Растерянный, даже несколько испуганный, он не сразу бросился навстречу. А Варя торопливо, ничего не видя вокруг, бежала к нему. Преодолев смущение, он схватил ее протянутые руки в тонких трикотажных перчатках.
– Варюша, ты? Откуда?
– Вашу Лиду к танкистам перевели, – выпалила она, – муж за ней приезжал… веселый такой парень. Усач, полтавчанин…
– Значит, ты будешь нашей полковой медсестрой?
– Ну да же! А тебе не нравится?
– Да нет… что ты, – смущенно ответил Алеша. – Только расспросами теперь друзья замучат.
Варя обидчиво поджала губы.
Но он шагнул ближе и смело положил руки ей на плечи.
– Значит, вместе, Варюша, – проговорил он, – совсем мы теперь с тобой…
– Что совсем?
– Муж и жена, – счастливо засмеялся Стрельцов. – Давай всем, всем и объявим?
– Нет, подождем, – сказала она и засветилась улыбкой, – пускай лучше все знают, что ты за мной ухаживаешь и я, кроме тебя, никого, никого не признаю!.. А то начнут болтать больше, чем надо, еще тебя охладят.
Алексей молитвенно поднял руки:
– Варюша!
Она взглянула на тупоносый истребитель.
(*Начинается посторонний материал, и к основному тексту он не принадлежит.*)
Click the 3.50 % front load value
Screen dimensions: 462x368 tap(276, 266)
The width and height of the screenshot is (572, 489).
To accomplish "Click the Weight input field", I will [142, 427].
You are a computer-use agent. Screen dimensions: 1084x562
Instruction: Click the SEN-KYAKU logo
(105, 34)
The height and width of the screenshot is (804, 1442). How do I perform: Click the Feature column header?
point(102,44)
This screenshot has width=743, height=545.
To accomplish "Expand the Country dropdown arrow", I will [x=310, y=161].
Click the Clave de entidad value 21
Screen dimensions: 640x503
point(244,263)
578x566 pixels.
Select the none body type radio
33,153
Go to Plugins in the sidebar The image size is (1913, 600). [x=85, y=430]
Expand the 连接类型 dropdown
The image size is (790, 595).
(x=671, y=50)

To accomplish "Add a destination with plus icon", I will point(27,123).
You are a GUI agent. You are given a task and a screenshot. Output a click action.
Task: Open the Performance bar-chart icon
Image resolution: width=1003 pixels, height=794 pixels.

Стоя на его плоскости, механик Левчуков осматривал кабину. Варины глаза стали большими и грустными.
– Летишь?
– Через полчаса, Варюша.
– Далеко? – спросила она и тотчас же устыдилась своего вопроса.
– На фронт, – беспечно ответил Стрельцов.
– Береги себя, – она опустила голову, налетевший ветерок колыхнул ее волосы, выбившиеся из-под новенькой меховой шапки. Сказала нерешительно, не поднимая глаз:
– Приходи сегодня ко мне… Я буду одна.